Wordt voor de toepassing van het eerste lid, 2°, evenmin als een onderbreking beschouwd, de periodes van ten hoogste vier maanden gerekend van datum tot datum, gelegen tussen twee periodes tijdens dewelke de werknemer verbonden was door arbeidsovereenkomsten met een deeltijdse arbeidsregeling, voorzover de periode van ten hoogste vier maanden volledig gelegen is in de periode vanaf 1 maart 2005 tot en met 31 december 2008."
Art. 4.Voor de werknemer die een deeltijdse tewerkstelling aanvat in de periode van 1 juli 2005 tot 31 mei 2006 en die verbonden was door een PWA-arbeidsovereenkomst in de 12 maanden voorafgaand aan de maand waarin de deeltijdse tewerkstelling aanvangt, wordt de referte-uitkering bedoeld in artikel 131bis, § 2bis, eerste lid van het voormeld koninklijk besluit van 25 november 1991, verhoogd op de volgende wijze : het dagbedrag wordt verhoogd met het bedrag dat de uitbetalingsinstelling per cheque uitbetaalt, bedoeld in artikel 79, § 8, derde lid, van het voormeld koninklijk besluit, vermenigvuldigd met het aantal PWA-cheques betaald in de voormelde 12 maanden en gedeeld door 312.
De vermeerdering geldt slechts voor de berekening van de inkomensgarantie-uitkering gedurende de periode van 1 juli 2005 tot 30 juni 2006.
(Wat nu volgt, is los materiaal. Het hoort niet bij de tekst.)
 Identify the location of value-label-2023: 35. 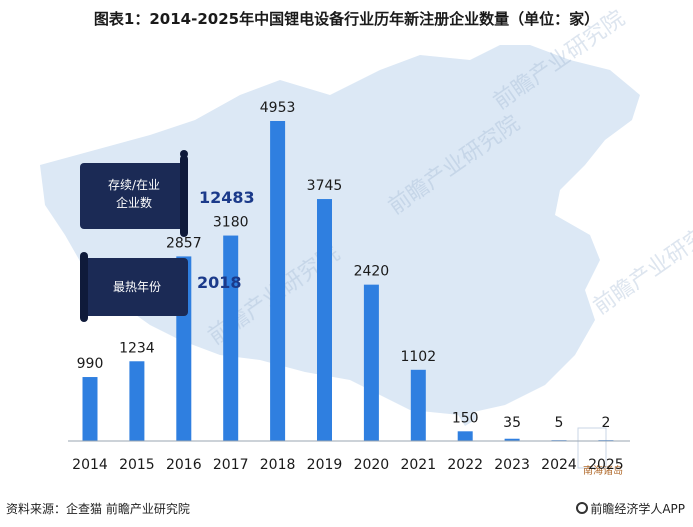
(512, 423).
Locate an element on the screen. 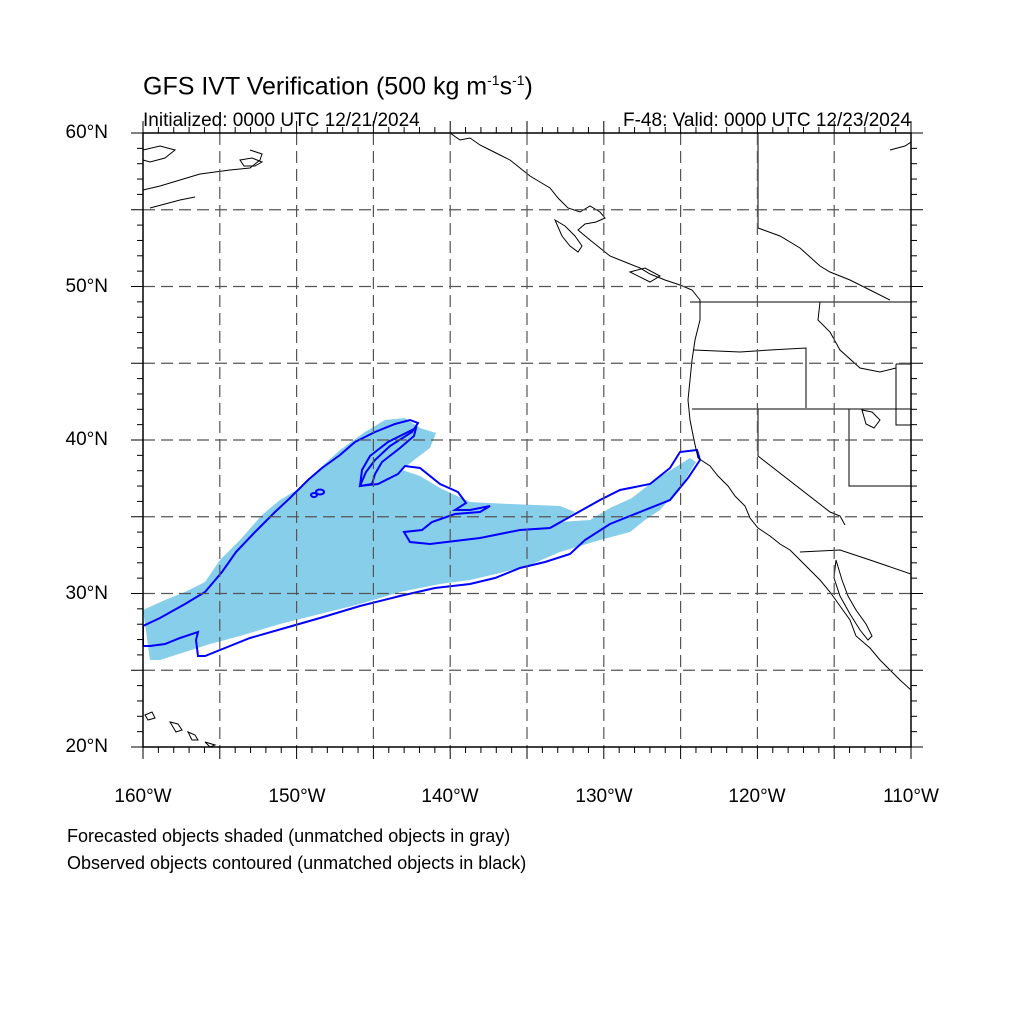  map-title: GFS IVT Verification (500 kg m-1s-1) is located at coordinates (338, 86).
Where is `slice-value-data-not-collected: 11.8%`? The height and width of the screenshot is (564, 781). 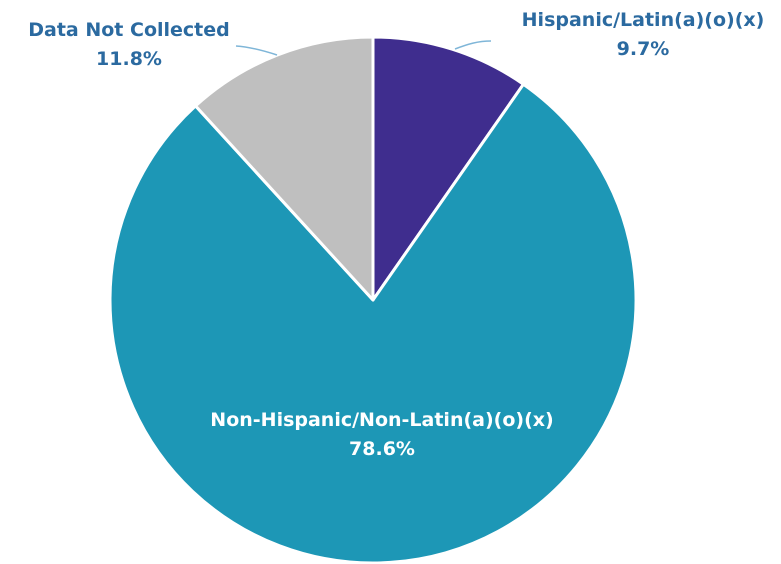 slice-value-data-not-collected: 11.8% is located at coordinates (129, 59).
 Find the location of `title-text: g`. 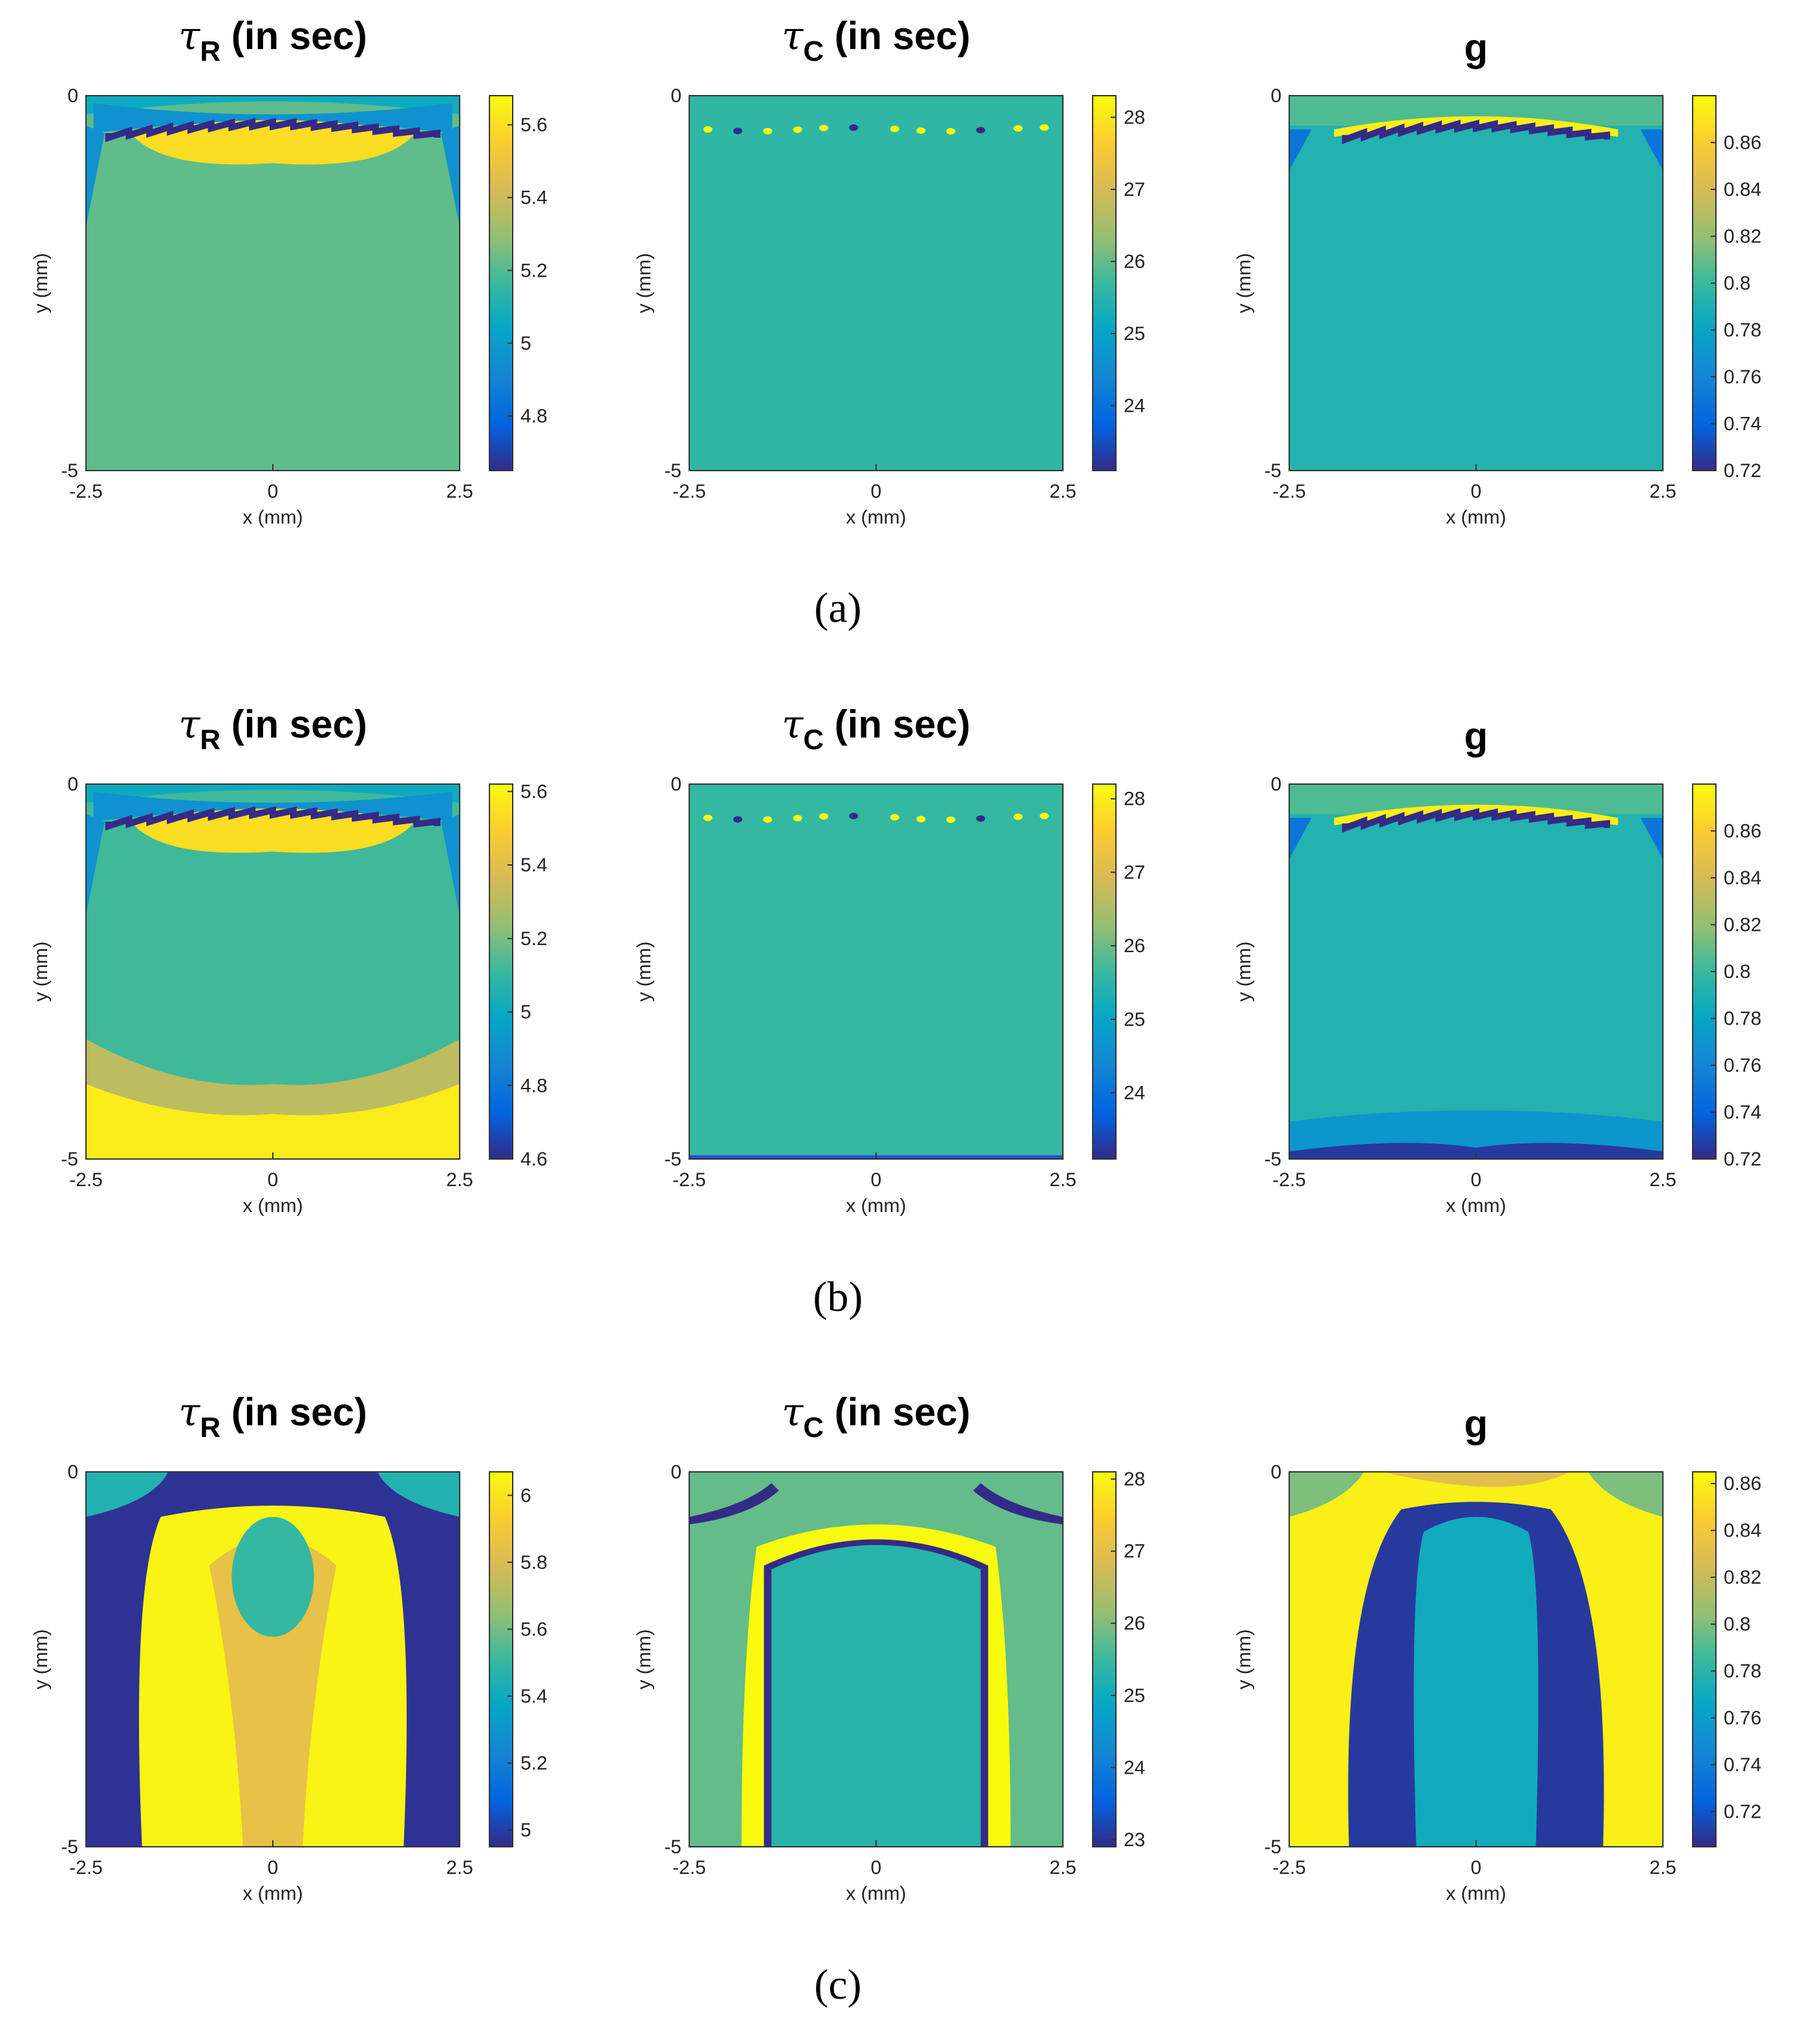

title-text: g is located at coordinates (1476, 1423).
Het aldus bekomen bedrag wordt zonodig geproportionaliseerd overeenkomstig de regelen toepasselijk op de referte-uitkering krachtens artikel 131bis, § 2bis, vijfde lid, van het voormeld koninklijk besluit van 25 november 1991.
Art. 5.Dit besluit treedt in werking op 1 juli 2005.
Art. 6.Onze Minister van Werk is belast met de uitvoering van dit besluit.
Gegeven te Ises, 29 juni 2005.
ALBERT Van Koningswege : De Minister van Werk, Mevr. F. VAN DEN BOSSCHE _______ Nota's (1) Verwijzingen naar het Belgisch Staatsblad : Besluitwet van 28 december 1944, Belgisch Staatsblad van 30 december 1944; Wet van 14 februari 1961, Belgisch Staatsblad van 15 februari 1961;
Koninklijk besluit van 25 november 1991, Belgisch Staatsblad van 31 december 1991;
Koninklijk besluit van.25 mei 1993, Belgisch Staatsblad van 28 mei 1993;
Koninklijk besluit van 20 juli 2000, Belgisch Staatsblad van 30 augustus 2000;
Koninklijk besluit van 11 juni 2002, Belgisch Staatsblad van 29 juni 2002;
Koninklijk besluit van 28 februari 2003, Belgisch Staatsblad van 10 maart 2003;
Koninklijk besluit van 8 april 2003, Belgisch Staatsblad van 30 april 2003.